Punctuality of Internal Time for the osgi Mutant. (A) Punctuality of internal time encoded in a combination of clock-related genes showing the best performance for the osgi mutant and the wild type, respectively (see Supplemental Figure 10A for a scheme). (B) Punctuality of internal time encoded in a combination of clock-related genes with the best performance for the wild type (see Supplemental Figure 10B for a scheme).

Figure 6.

Identification of Downstream Genes of the Circadian Clock Using Perturbed Progression in the osgi Mutant. (A) A scheme to find downstream genes regulated by core genes both in the wild type and osgi (Supplemental Table 8). Processes for time inference from expression of the core genes are shown in blue and those for prediction of downstream gene expression are in green. The gene expression in osgi was predicted by plugging in internal time in osgi (determined by a combination of core genes in osgi) for physical time and inferring gene expression based on the relationship between the physical time and expression of a downstream gene in the wild type. (B) Time progression in osgi that most accurately explains the expression of downstream genes. The seven core genes were used for inference of internal time. (C) A downstream gene with the best prediction performance (Os03g0387900). Note that we can predict a delay in the acute increase at dawn and occasional outlier expression after midnight in osgi relative to the wild type. The corresponding internal time for osgi is delayed from midnight to dawn with occasional severity but jumps in the morning to catch up with the wild type by noon as shown in (B).

Figure 7.

Structure of Regulation by the Core Genes Revealed by the Perturbed Time Progression in osgi. (A) A scheme for finding the structure of regulation. (B) Contribution of 15 core genes to the prediction of expression of downstream genes.
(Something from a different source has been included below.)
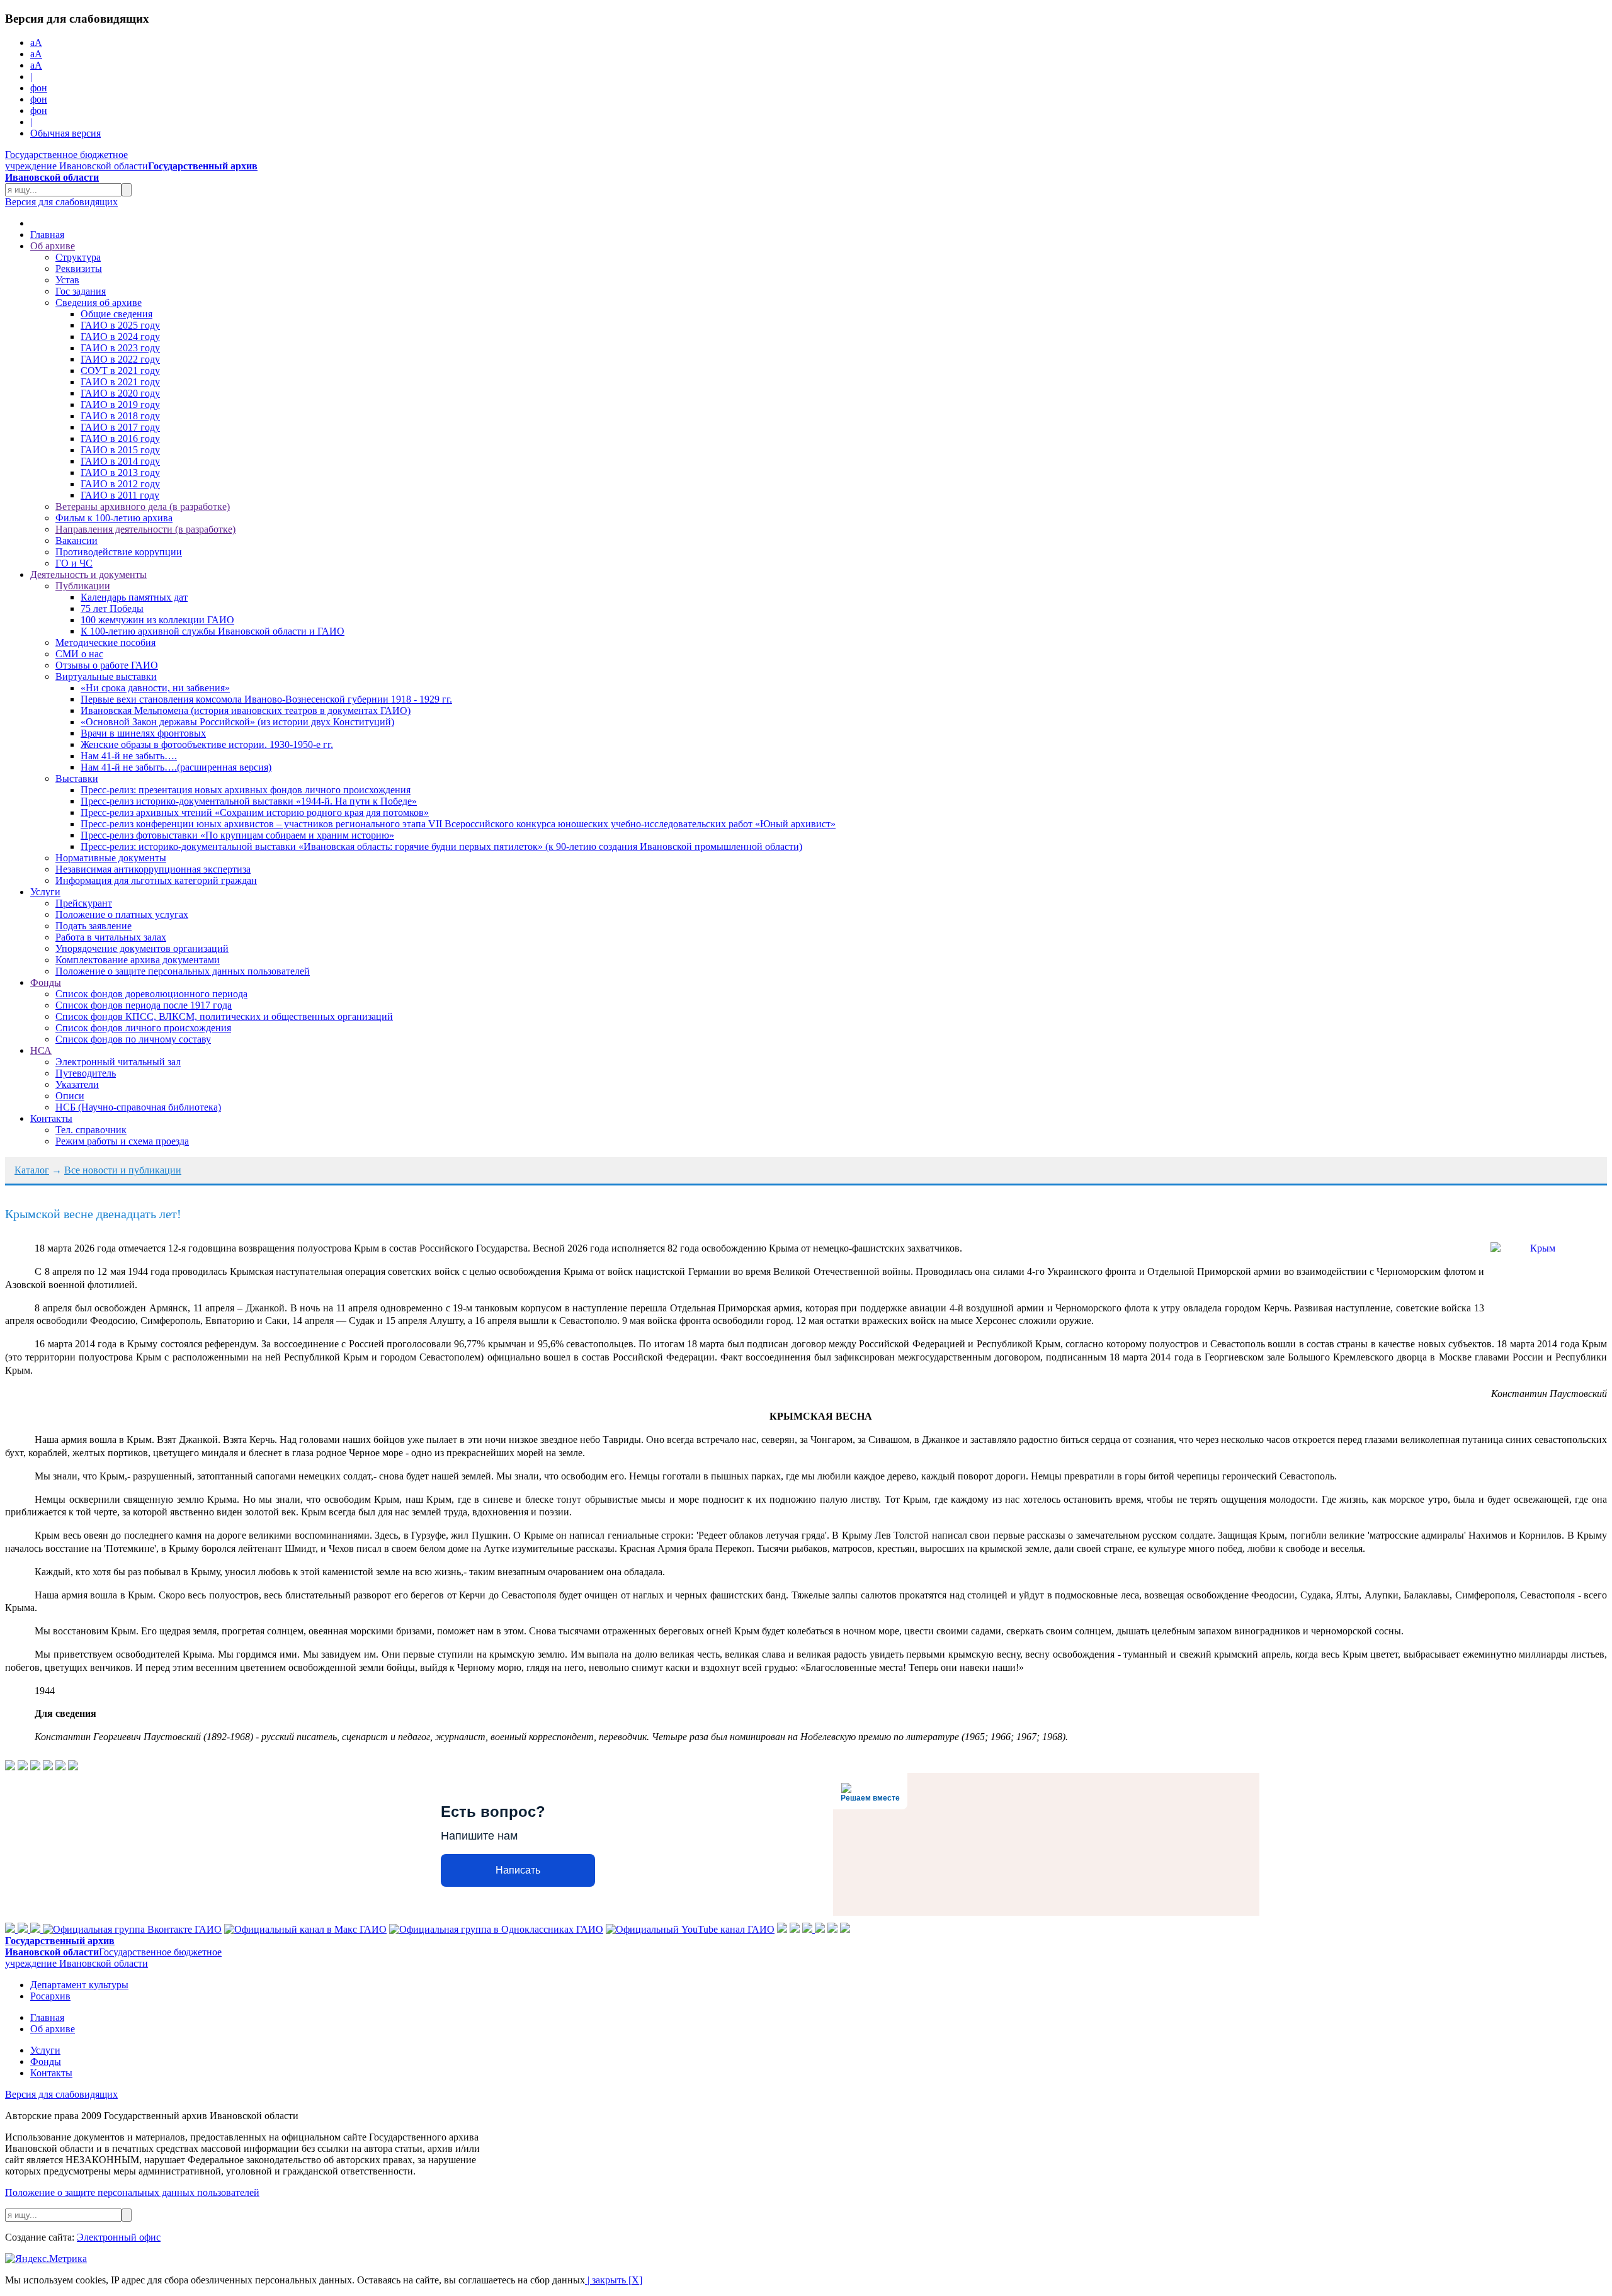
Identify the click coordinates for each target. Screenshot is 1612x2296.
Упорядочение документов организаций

Bonferroni-corrected log₁₀ P values for each core gene determined by the Wilcoxon signed-rank test with random permutation are shown as a gray-scaled heat map. PC analysis was performed using the log₁₀ P values for 15 core genes with each downstream gene. The scores of each downstream gene on PCs 1 and 2 are indicated by the colors of the circles above the heat map (as also shown in [D]). Small PC1 values are expressed as blue and large PC2 values green. The same labeling of colors are used to distinguish the 68 downstream genes in (E) to (I). (C) Loading of the log₁₀ P values of each core gene on PC1 and PC2 scores of the downstream genes. (D) Scores of PC1 and PC2. (E) Progression of internal time with the best prediction performance for each downstream gene. The osgi time progression for a downstream gene is shown as a polygonal line connecting the means of expectation of the internal time for each time of day sampled. The thick black line shows time progression along physical time of day. (F) and (G) Relative expression of predicted downstream genes in the wild type (F) and osgi (G). Log₂ expression levels are standardized so that the mean is 0 and sd is 1 for the wild type. (H) Difference in the relative expression between the wild type and osgi. (I) Significant relationships between groups of the core genes and downstream gene clusters based on PC analysis.